## EXERCISE DIRECTIONS
The full set of entries below needs to be written out exactly.

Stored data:
++++++++
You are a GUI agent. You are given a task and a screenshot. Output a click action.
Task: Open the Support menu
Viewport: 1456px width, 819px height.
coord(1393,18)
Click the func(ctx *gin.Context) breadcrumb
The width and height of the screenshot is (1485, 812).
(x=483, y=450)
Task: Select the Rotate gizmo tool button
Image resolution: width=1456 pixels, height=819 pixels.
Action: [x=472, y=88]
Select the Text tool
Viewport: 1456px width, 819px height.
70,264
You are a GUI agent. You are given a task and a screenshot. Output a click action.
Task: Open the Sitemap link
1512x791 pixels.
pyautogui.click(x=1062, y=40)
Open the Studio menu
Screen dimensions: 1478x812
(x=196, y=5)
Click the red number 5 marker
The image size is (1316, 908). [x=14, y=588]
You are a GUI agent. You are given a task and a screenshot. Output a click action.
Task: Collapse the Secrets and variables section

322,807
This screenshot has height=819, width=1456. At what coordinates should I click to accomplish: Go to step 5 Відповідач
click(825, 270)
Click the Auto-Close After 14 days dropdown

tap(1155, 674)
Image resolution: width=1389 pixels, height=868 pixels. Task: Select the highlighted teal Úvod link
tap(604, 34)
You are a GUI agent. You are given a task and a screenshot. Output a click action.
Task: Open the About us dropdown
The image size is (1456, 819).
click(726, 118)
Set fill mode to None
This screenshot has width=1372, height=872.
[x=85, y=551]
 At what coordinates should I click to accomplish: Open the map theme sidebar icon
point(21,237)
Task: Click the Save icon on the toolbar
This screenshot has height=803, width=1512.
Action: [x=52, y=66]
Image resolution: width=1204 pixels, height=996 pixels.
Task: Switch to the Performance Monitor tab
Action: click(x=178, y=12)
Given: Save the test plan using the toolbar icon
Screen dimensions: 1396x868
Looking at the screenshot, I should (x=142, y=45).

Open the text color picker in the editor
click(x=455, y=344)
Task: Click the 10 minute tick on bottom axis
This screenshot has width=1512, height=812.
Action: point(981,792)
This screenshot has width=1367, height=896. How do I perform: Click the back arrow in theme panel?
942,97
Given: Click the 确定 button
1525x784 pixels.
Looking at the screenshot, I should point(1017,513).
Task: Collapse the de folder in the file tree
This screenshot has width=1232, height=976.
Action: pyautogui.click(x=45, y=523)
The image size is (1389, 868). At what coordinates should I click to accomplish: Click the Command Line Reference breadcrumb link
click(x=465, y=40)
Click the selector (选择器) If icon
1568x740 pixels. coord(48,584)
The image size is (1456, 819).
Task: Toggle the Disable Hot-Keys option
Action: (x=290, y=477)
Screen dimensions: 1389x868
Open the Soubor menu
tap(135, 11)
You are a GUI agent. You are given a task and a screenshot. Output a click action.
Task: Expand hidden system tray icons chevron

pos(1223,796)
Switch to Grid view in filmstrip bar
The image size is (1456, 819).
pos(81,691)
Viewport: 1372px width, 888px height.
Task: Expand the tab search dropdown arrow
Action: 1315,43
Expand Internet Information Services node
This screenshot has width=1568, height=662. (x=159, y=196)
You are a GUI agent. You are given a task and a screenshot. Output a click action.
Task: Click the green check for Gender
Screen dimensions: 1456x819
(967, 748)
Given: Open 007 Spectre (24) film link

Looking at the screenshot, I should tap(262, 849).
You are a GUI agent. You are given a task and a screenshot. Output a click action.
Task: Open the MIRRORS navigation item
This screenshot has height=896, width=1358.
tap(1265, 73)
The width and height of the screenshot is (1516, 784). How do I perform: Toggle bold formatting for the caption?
++++++++
## THE COMPLETED TASK
You are a GUI agent. You are given a task and a screenshot. Output a click action.
Task: Open the Support menu
Viewport: 1456px width, 819px height.
coord(1393,18)
Click the func(ctx *gin.Context) breadcrumb
The width and height of the screenshot is (1485, 812).
(x=483, y=450)
Task: Select the Rotate gizmo tool button
Image resolution: width=1456 pixels, height=819 pixels.
Action: [x=472, y=88]
Select the Text tool
Viewport: 1456px width, 819px height.
70,264
You are a GUI agent. You are given a task and a screenshot. Output a click action.
Task: Open the Sitemap link
1512x791 pixels.
pyautogui.click(x=1062, y=40)
Open the Studio menu
Screen dimensions: 1478x812
(x=196, y=5)
Click the red number 5 marker
The image size is (1316, 908). [x=14, y=588]
You are a GUI agent. You are given a task and a screenshot. Output a click action.
Task: Collapse the Secrets and variables section

322,807
This screenshot has height=819, width=1456. At what coordinates should I click to accomplish: Go to step 5 Відповідач
click(825, 270)
Click the Auto-Close After 14 days dropdown

tap(1155, 674)
Image resolution: width=1389 pixels, height=868 pixels. Task: Select the highlighted teal Úvod link
tap(604, 34)
You are a GUI agent. You are given a task and a screenshot. Output a click action.
Task: Open the About us dropdown
The image size is (1456, 819).
click(726, 118)
Set fill mode to None
This screenshot has width=1372, height=872.
[x=85, y=551]
 At what coordinates should I click to accomplish: Open the map theme sidebar icon
point(21,237)
Task: Click the Save icon on the toolbar
This screenshot has height=803, width=1512.
Action: [x=52, y=66]
Image resolution: width=1204 pixels, height=996 pixels.
Task: Switch to the Performance Monitor tab
Action: click(x=178, y=12)
Given: Save the test plan using the toolbar icon
Screen dimensions: 1396x868
Looking at the screenshot, I should (x=142, y=45).

Open the text color picker in the editor
click(x=455, y=344)
Task: Click the 10 minute tick on bottom axis
This screenshot has width=1512, height=812.
Action: point(981,792)
This screenshot has width=1367, height=896. How do I perform: Click the back arrow in theme panel?
942,97
Given: Click the 确定 button
1525x784 pixels.
Looking at the screenshot, I should point(1017,513).
Task: Collapse the de folder in the file tree
This screenshot has width=1232, height=976.
Action: pyautogui.click(x=45, y=523)
The image size is (1389, 868). At what coordinates should I click to accomplish: Click the Command Line Reference breadcrumb link
click(x=465, y=40)
Click the selector (选择器) If icon
1568x740 pixels. coord(48,584)
The image size is (1456, 819).
Task: Toggle the Disable Hot-Keys option
Action: (x=290, y=477)
Screen dimensions: 1389x868
Open the Soubor menu
tap(135, 11)
You are a GUI agent. You are given a task and a screenshot. Output a click action.
Task: Expand hidden system tray icons chevron

pos(1223,796)
Switch to Grid view in filmstrip bar
The image size is (1456, 819).
pos(81,691)
Viewport: 1372px width, 888px height.
Task: Expand the tab search dropdown arrow
Action: 1315,43
Expand Internet Information Services node
This screenshot has width=1568, height=662. (x=159, y=196)
You are a GUI agent. You are given a task and a screenshot. Output a click action.
Task: Click the green check for Gender
Screen dimensions: 1456x819
(967, 748)
Given: Open 007 Spectre (24) film link

Looking at the screenshot, I should tap(262, 849).
You are a GUI agent. You are given a task and a screenshot. Output a click action.
Task: Open the MIRRORS navigation item
This screenshot has height=896, width=1358.
tap(1265, 73)
The width and height of the screenshot is (1516, 784). How do I perform: Toggle bold formatting for the caption?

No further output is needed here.